WORK TASK
Reproduce the Zika virus notice below word for word from "In addition to" to "advice before travelling.".

Zika Virus Further information
The ITAA has been advised the information below by ECTAA, Group of European Travel Agents’ and Tour Operators’ Associations within the EU. Information supplied 4th of February 2016.
- Countries / territories affected:
For an updated list of countries or territories with reported confirmed autochthonous cases of Zika virus infection, please consult the website of the European Centre for Disease Prevention and Control (ECDC).
- European response:
The European Commission has decided to convene a meeting of the Health Security Committee on 9 February to discuss it. Discussions will be informed by the updated risk analysis published by the European Centre for Disease Prevention and Control (ECDC) on 22 January. At that time, the ECDC said that “the risk of transmission of Zika virus infection is extremely low in the EU during winter season” as the climatic conditions are not suitable for the activity of the mosquito that carries the virus. As of 28 January 2016, no autochthonous Zika virus transmission has been reported in the EU (only a number of travel-related imported cases have been reported in EU countries).
In addition to the meeting of experts, the Commission has proposed to make €10 million available from the EU budget as a matter of urgency for research into the virus.
- Travel advice issued by Member States:
As on 3 February 2016, at least 13 European countries advise pregnant women against travel or to consider deferring travel to (some/all) countries affected by Zika. 7 European countries advise caution.
- Statements from international health and tourism organisations:
WHO has announced a Public Health Emergency of International Concern.
ECDC suggests a number of options for public health authorities, among other:
– Advise all travellers to affected areas to take protective measures to prevent mosquito bites, including during the day.
– Advise travellers with immune disorders or severe chronic illnesses to seek medical advice before travelling.

GIVEN INFORMATION
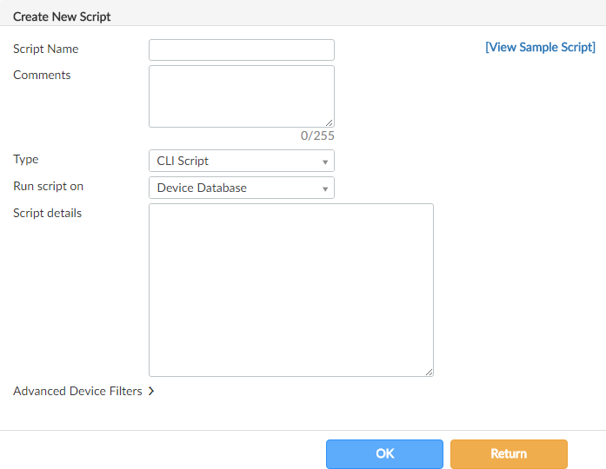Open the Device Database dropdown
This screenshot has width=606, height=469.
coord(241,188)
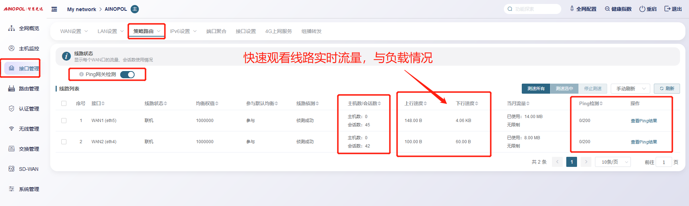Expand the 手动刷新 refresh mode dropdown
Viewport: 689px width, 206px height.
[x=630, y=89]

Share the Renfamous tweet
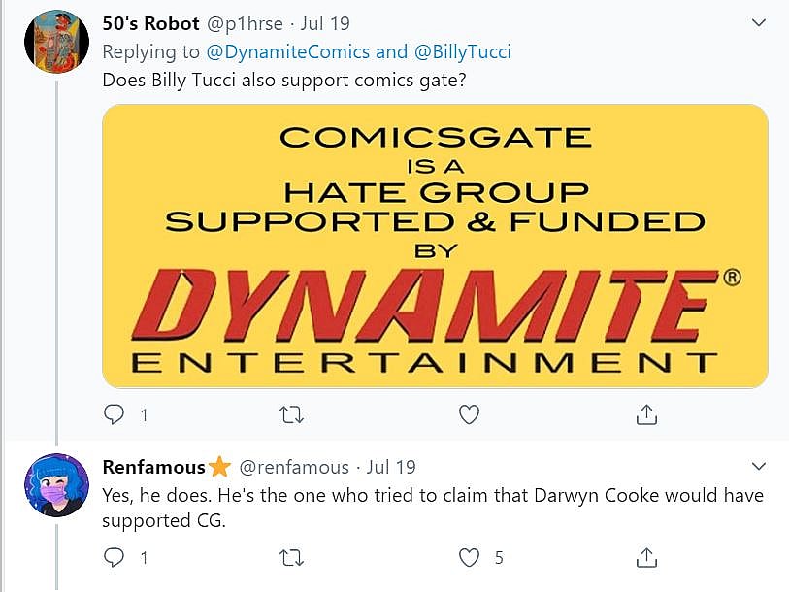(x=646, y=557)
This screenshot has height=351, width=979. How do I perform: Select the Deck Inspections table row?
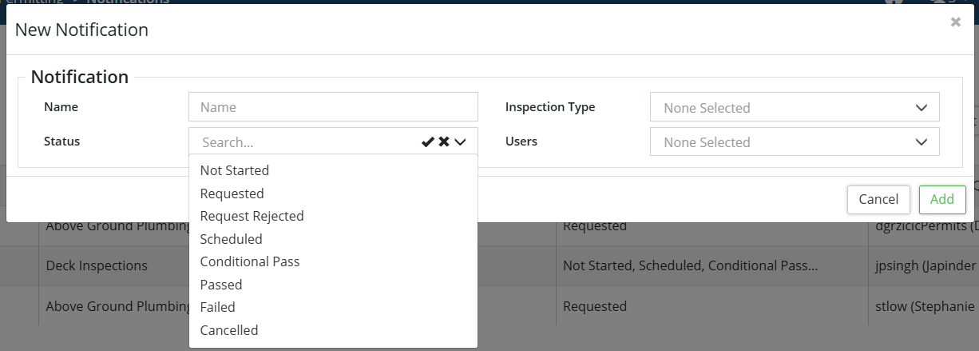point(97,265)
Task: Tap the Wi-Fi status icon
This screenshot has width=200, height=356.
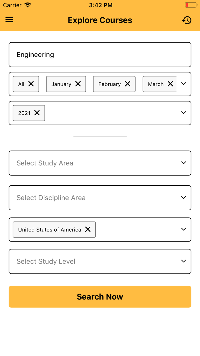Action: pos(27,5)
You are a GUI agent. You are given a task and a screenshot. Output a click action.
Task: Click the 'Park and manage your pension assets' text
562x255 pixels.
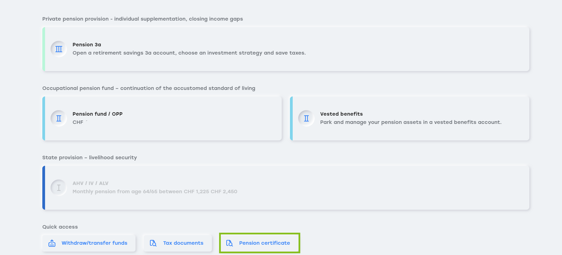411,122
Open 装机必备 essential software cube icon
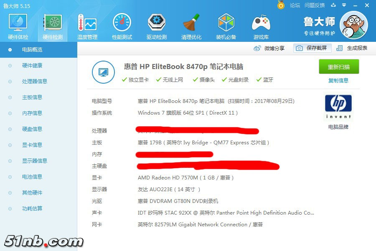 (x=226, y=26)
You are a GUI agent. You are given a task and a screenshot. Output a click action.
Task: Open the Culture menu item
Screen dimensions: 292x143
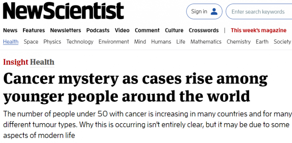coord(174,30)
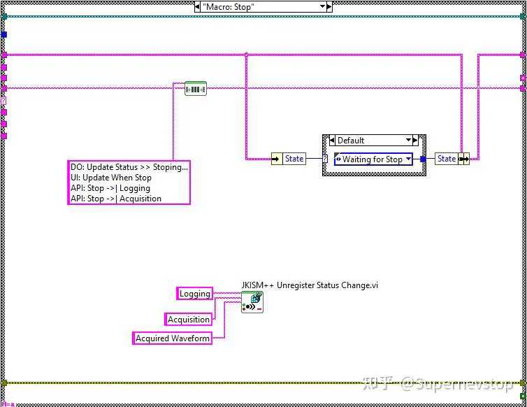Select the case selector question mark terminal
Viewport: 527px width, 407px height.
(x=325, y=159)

ANSWER TO THIS TASK
In addition to the meeting of experts, the Commission has proposed to make €10 million available from the EU budget as a matter of urgency for research into the virus.
- Travel advice issued by Member States:
As on 3 February 2016, at least 13 European countries advise pregnant women against travel or to consider deferring travel to (some/all) countries affected by Zika. 7 European countries advise caution.
- Statements from international health and tourism organisations:
WHO has announced a Public Health Emergency of International Concern.
ECDC suggests a number of options for public health authorities, among other:
– Advise all travellers to affected areas to take protective measures to prevent mosquito bites, including during the day.
– Advise travellers with immune disorders or severe chronic illnesses to seek medical advice before travelling.